CHECK YOUR UNDERSTANDING =
a) According to the text on China's financial sector, which two firms did the Chinese government approve on March 27 to obtain majority ownership of their Chinese subsidiaries?
b) Reproduce the text on China's financial sector word for word, from "China had discussed" up to and including "so-called negative list.".

=== PASSAGE TO READ ===

While the world contends with the COVID-19 crisis and its economic and financial impact, China is quietly opening its doors to its financial sector, inviting more foreign financial institutions, banks, insurance providers and other financial service companies to set up shop in China.
On March 27, the Chinese government granted approval for both The Goldman Sachs Group Inc. and Morgan Stanley to obtain majority ownership interest over their Chinese subsidiaries, demonstrating China's commitment to open its financial sector to foreign players.
China had discussed opening up its financial sector for years. In 2016, it abolished the old foreign investment approval system, which requires governmental approval for foreign direct investments in any industry not specifically permitted and changed it to a filing system under which all sectors were opened up for foreign direct investments except for certain specific industries set forth on the so-called negative list.
In 2018, China announced that it was going to relax the restrictions on foreign investment in the financial sector and subsequently adopted a series of rules and regulations easing restrictions, including:
- Allowing foreign securities companies to own controlling stakes in joint ventures;
- Allowing foreign banks to distribute, redeem and underwrite government bonds;
- Quadrupling daily quotas for mutual stock market access between mainland China and Hong Kong; and
- Allowing foreign investors to own up to a 51% ownership interest in domestic futures brokers.

=== EXERCISE DATA ===

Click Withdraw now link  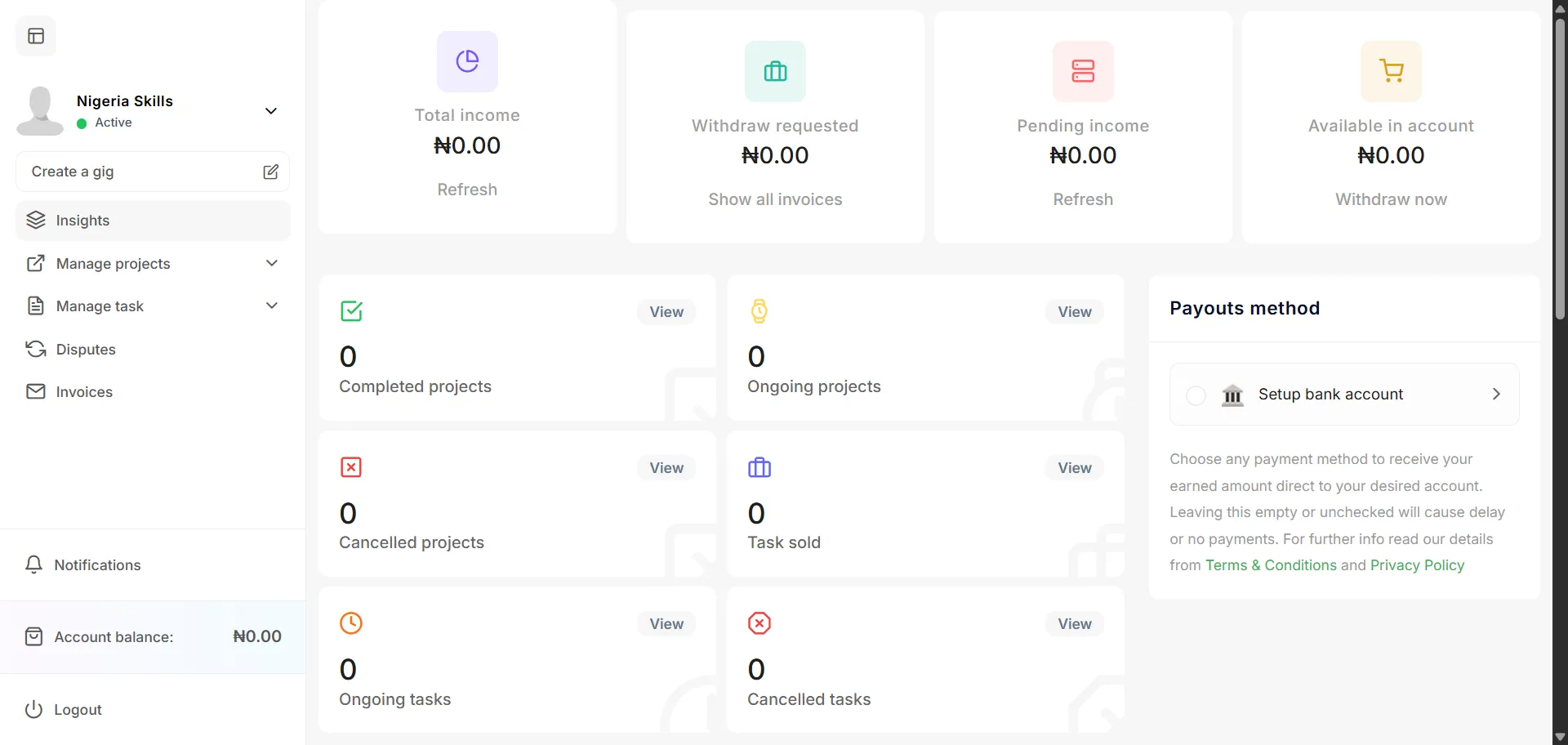1391,199
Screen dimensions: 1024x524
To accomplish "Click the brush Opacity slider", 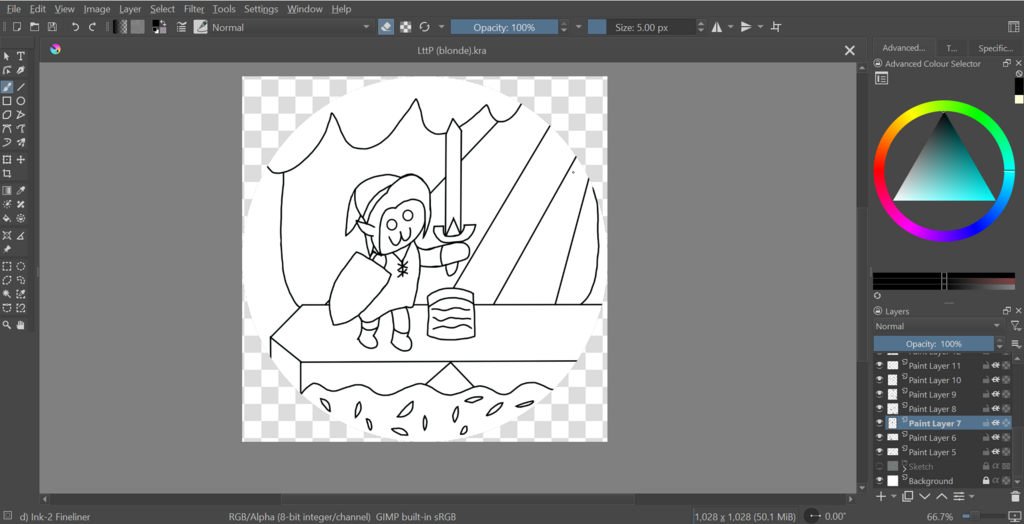I will (x=506, y=27).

===

RESPONSES PER TASK =
a) The Goldman Sachs Group Inc. and Morgan Stanley.

b)
China had discussed opening up its financial sector for years. In 2016, it abolished the old foreign investment approval system, which requires governmental approval for foreign direct investments in any industry not specifically permitted and changed it to a filing system under which all sectors were opened up for foreign direct investments except for certain specific industries set forth on the so-called negative list.